Iran should reciprocate by returning into full compliance with the nuclear deal.

It is not too late to avert this outcome. Key to de-escalation will be the ability of the remaining parties to the nuclear deal to give Iran an economic reprieve. In particular, Europe could shed its reluctance to indirectly import Iranian oil in partnership with Russia and China. If Russia swaps oil with Iran and China continues to import Iranian crude, the transactions would generate credit that the parties could inject into Europe’s special purpose financial vehicle (Instex), allowing Iran to engage in trade with these countries without access to the U.S.- dominated global financial system. These countries could also provide Iran with development aid to repair and renew its infrastructure. With Europe demonstrating willingness to go the extra mile, Iran should reciprocate by returning into full compliance with the nuclear deal. It also should exhibit restraint on the regional front and refrain from steps – direct or taken through partners – that could provoke its foes.

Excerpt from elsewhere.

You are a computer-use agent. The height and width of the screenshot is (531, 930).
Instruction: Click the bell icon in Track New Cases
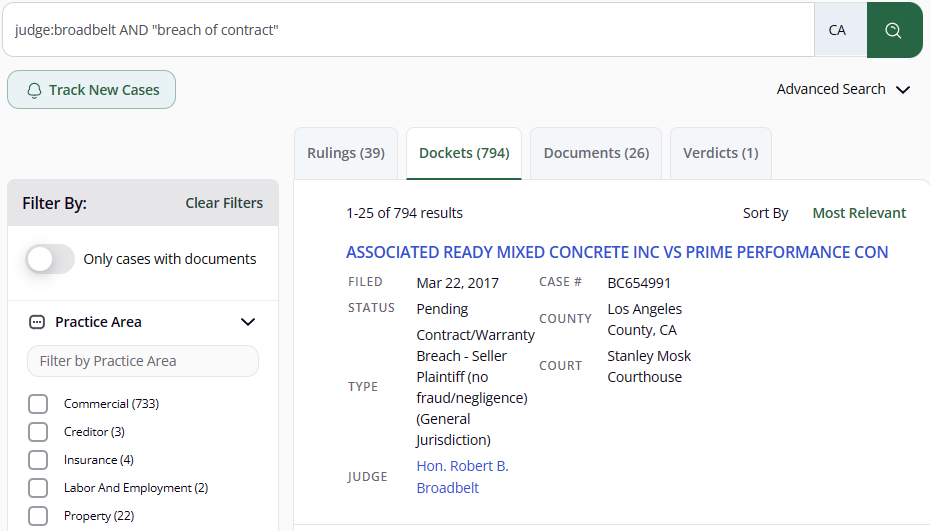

As for President Donald Trump, he faces a choice. Everything about his 2016 presidential campaign pointed in the direction of avoiding another costly and unnecessary military entanglement in the Middle East. So, too, does much about the vows he has made to his constituency since entering office. But everything about his administration’s policy toward Iran points in a strikingly different direction: toward war, by design or mistake. He says he wants the U.S. and Iran to talk. Yet he should know that the Islamic Republic will not start a dialogue if it feels it has a gun to its head; it will respond to perceived aggression in like manner, and that response could in turn engender an uncontrollable downward spiral. A back-channel dialogue eventually may be possible, but for that the U.S. ought to tone down its rhetoric and offer the Iranian leadership an off-ramp, for example by signalling its preparedness to put aside its maximalist demands and to find a mutually acceptable compromise.

President Trump might think that time is on his side, as sanctions continue to take their toll on the Iranian economy. But the wait-and-see period may have reached the end of its natural life. A crisis that he may not want but that some of his advisers may not mind lies just around the corner. It is past time for cooler heads to prevail and for all to move decisively to take the trains off collision course.